Rewrite the entries from the start through the line containing "(x=183, y=467)", replacing "star icon" with "heart icon" and leaving everything else unchanged.
[begin Data for processing]
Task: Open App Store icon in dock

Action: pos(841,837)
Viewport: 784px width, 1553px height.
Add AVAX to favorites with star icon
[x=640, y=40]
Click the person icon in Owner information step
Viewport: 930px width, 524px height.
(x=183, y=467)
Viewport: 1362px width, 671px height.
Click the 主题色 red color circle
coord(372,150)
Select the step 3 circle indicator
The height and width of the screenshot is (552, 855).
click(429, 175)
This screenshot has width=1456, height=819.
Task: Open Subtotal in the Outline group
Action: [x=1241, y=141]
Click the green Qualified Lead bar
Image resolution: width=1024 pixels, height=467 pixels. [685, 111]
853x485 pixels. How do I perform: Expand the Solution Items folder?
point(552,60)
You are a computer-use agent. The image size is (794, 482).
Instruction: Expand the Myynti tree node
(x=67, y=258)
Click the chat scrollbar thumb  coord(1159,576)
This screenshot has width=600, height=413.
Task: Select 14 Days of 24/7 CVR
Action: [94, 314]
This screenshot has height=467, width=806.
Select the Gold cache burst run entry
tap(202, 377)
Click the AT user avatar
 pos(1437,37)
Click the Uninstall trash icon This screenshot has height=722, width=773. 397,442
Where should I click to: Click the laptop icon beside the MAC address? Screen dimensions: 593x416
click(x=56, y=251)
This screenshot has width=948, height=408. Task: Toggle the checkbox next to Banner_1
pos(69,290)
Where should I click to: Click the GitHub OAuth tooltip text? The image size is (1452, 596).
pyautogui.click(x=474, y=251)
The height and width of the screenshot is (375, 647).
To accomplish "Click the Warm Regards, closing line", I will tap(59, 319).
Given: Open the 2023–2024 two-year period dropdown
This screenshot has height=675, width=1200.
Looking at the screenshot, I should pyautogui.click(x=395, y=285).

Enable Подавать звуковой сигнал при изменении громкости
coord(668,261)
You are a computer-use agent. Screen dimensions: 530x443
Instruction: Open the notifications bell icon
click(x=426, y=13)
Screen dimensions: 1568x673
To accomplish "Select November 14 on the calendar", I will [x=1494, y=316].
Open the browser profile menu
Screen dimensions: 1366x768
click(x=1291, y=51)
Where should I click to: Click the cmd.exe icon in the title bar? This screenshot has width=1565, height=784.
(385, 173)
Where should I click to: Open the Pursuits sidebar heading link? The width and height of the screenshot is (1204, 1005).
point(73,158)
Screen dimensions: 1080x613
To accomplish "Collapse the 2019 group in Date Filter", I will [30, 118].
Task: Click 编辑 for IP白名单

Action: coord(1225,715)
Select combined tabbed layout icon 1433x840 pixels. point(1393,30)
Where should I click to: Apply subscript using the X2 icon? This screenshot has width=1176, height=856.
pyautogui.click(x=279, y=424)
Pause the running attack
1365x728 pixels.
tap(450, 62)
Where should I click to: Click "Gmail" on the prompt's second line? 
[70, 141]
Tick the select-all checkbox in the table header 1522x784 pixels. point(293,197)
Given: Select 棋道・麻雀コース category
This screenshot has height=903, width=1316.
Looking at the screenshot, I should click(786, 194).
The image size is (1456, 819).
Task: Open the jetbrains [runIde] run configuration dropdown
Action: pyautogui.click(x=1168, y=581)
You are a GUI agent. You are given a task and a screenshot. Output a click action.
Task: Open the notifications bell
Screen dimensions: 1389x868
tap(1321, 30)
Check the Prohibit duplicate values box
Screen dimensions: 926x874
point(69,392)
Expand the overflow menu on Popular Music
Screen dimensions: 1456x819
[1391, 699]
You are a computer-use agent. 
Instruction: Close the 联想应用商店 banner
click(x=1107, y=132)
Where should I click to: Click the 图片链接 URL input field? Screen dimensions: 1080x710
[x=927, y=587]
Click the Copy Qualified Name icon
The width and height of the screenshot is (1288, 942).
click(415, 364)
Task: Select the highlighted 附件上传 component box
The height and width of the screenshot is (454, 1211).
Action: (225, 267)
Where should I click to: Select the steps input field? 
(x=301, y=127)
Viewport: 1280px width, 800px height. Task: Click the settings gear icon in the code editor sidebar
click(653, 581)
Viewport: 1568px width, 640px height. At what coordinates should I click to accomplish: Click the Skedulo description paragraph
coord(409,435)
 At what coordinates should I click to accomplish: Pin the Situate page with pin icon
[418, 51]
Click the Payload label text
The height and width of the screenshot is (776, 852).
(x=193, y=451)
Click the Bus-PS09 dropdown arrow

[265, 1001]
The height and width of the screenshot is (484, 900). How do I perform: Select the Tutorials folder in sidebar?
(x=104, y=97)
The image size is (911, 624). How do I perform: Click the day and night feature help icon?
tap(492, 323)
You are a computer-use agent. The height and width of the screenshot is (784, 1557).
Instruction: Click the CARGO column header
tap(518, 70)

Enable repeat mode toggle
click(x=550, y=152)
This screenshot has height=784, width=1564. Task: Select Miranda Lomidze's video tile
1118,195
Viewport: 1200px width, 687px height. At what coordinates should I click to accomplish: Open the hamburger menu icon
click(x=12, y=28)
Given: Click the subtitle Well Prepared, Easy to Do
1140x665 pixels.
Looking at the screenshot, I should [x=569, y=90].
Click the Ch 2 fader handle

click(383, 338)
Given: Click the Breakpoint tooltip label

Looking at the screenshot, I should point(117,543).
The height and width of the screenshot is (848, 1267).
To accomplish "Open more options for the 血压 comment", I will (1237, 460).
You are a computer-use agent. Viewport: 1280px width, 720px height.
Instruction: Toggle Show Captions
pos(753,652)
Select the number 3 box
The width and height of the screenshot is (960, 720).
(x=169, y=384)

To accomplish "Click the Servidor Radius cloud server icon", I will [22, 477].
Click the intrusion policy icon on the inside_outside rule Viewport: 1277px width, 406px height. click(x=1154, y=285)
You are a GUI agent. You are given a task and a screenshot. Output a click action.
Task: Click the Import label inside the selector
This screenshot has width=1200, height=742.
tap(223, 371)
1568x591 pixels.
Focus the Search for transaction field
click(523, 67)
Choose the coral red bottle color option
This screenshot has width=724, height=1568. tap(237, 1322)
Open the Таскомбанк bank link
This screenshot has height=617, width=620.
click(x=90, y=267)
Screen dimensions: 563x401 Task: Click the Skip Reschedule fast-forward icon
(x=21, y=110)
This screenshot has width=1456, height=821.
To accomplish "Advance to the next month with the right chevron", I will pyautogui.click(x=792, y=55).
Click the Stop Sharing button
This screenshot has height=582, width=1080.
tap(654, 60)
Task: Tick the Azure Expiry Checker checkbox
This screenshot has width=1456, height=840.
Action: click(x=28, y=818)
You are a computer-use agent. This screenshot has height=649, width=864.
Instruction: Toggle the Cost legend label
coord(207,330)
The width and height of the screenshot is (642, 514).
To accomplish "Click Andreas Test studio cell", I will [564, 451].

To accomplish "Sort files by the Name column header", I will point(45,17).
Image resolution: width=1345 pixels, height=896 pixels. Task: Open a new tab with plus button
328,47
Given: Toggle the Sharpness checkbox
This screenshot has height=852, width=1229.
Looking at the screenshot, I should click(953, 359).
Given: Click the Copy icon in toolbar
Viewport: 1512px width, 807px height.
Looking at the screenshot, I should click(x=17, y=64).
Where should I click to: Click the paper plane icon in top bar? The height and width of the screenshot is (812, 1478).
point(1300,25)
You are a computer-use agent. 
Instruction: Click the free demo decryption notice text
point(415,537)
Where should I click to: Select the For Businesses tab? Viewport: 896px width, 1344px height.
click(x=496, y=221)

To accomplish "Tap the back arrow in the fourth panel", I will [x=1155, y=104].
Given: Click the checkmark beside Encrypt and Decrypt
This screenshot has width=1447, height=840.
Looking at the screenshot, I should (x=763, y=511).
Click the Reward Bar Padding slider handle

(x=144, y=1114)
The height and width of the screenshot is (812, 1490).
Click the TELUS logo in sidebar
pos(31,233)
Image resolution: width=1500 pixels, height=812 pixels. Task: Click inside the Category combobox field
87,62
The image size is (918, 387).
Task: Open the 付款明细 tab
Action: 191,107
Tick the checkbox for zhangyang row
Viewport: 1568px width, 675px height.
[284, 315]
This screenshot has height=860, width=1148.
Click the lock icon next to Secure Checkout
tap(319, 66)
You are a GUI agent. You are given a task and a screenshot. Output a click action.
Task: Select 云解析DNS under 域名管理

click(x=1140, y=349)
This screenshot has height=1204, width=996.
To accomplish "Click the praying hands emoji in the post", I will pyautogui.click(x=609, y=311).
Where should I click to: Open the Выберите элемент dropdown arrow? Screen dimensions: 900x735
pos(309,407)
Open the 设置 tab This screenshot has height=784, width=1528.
[end Data for processing]
*The result*
Task: Open App Store icon in dock

Action: pos(841,837)
Viewport: 784px width, 1553px height.
Add AVAX to favorites with heart icon
[x=640, y=40]
Click the person icon in Owner information step
Viewport: 930px width, 524px height.
(x=183, y=467)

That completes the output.